Teodor Currentzis dirigiendo la orquesta musicAeterna © Amoorphotographer | Wikimedia Commons
Teodor Currentzis dirigiendo la orquesta musicAeterna
© Amoorphotographer | Wikimedia Commons

Hay que reconocer, por supuesto, la incuestionable calidad técnica de su batuta y la de los integrantes de una orquesta hecha a medida de sus necesidades creativas. Las notas están en su sitio y se articulan con una minuciosidad extrema. Enamora la ejecución de las cuerdas bajas, los colores de los metales, y asombra esa infrecuente capacidad de mantener la transparencia y la definición de los planos sonoros incluso con la orquesta a plena potencia.

Su estilo interpretativo se articula a través de unos tropos que suelen rendirle muy bien en el barroco y el clasicismo: afinidad por los acentos muy marcados, querencia por las dinámicas extremas y tendencia a elevar los acompañamientos —en especial los ostinatos de las cuerdas— por encima de la melodía. En esta ocasión, sin embargo, todos estos recursos no le han funcionado tan bien al maestro greco-ruso. La Segunda de Mahler es una obra llena de espectáculo y filigrana, y en ese sentido superó el reto. Pero también es una obra llena de espiritualidad, y de esto último hubo más bien poco.

El primer movimiento, de dinámicas extremas, mostró más furia que terribilità: una oleada impresionante de sonido en la que no apareció el rastro de la muerte. En el tercero, uno pudo maravillarse con la impecable ejecución de esos vientos circulares y sinuosos, pero faltó el humor grotesco que vertebra su mensaje. Y en el último movimiento nos paseamos entre intensidades máximas y pianos casi inaudibles, sin espacio para esas medias voces que, en tensión continua, cohesionan el viaje espiritual y trascendente de la sinfonía. El resultado de todo esto es una actuación que tiende al espectáculo, que se observa con interés y con momentos de admiración técnica, pero con la que es difícil conectar emocionalmente. Algo difícil de perdonar, precisamente, en esta obra.

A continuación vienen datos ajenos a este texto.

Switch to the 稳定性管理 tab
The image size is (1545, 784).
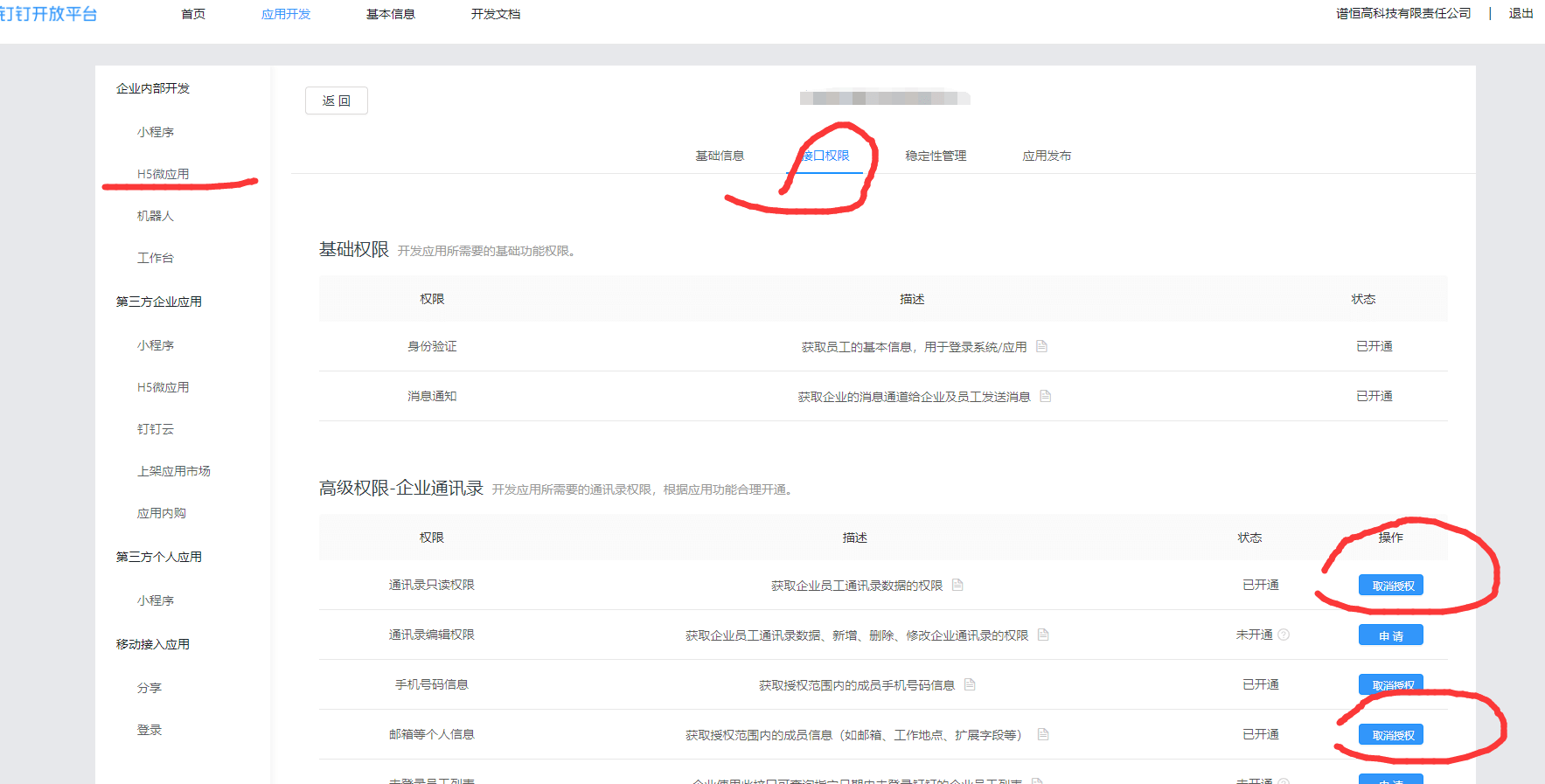[936, 156]
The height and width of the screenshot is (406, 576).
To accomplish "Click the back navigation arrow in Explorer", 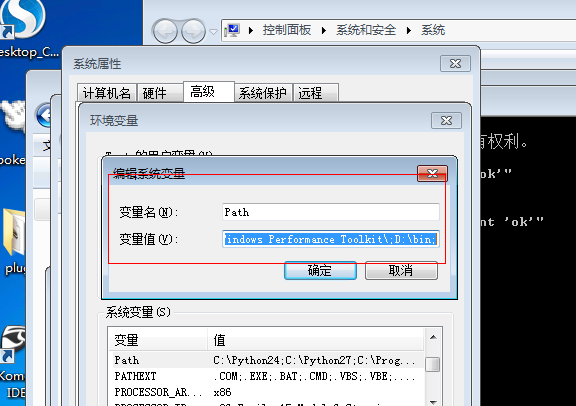I will pos(165,31).
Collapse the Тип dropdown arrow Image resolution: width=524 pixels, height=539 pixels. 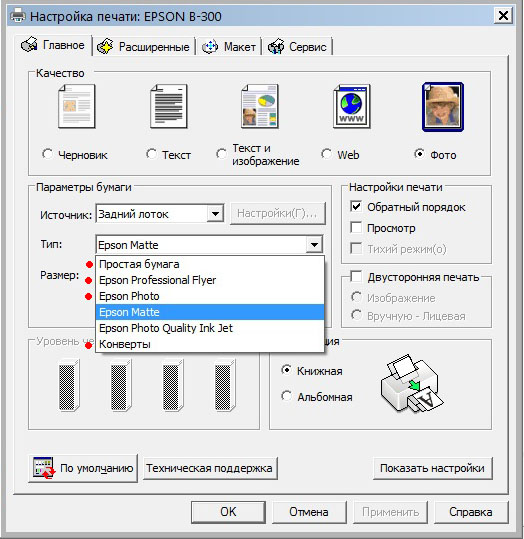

En cuanto a las voces, hay que destacar el trabajo de la mezzosoprano Maria Barakova, en su momento de "Luz primordial", con una emisión bien articulada y un timbre muy bello. Pero, en línea con el espíritu de la noche, su interpretación tuvo más de teatralidad operística que de mensaje atávico y primigenio. Un poco por debajo estuvo la actuación de la soprano Sofya Tsygankova, algo corta en su emisión. El Coro Ibercamera también estuvo técnicamente adecuado, sin llegar a hacer creíble el mensaje de esperanza y resurrección con el que culmina la obra.

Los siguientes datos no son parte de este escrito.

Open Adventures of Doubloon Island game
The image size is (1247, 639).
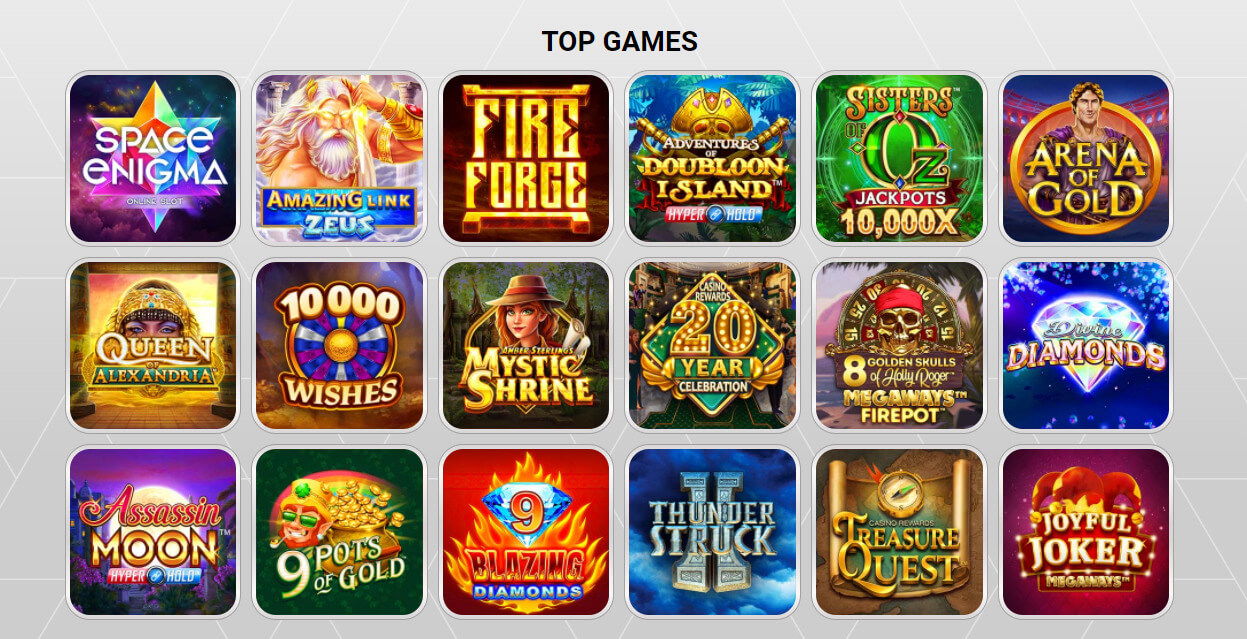pyautogui.click(x=712, y=158)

Los volúmenes atronadores, ejecutados con transparencia y limpieza espectaculares inundaron con demasiada frecuencia la sala, intentando seducir a base de efectos. Pero esta mirada exagerada se dejó por el camino lo más importante: esa tensión permanente que hace posible participar en el viaje emocional con el que Mahler nos lleva de la muerte a la vida.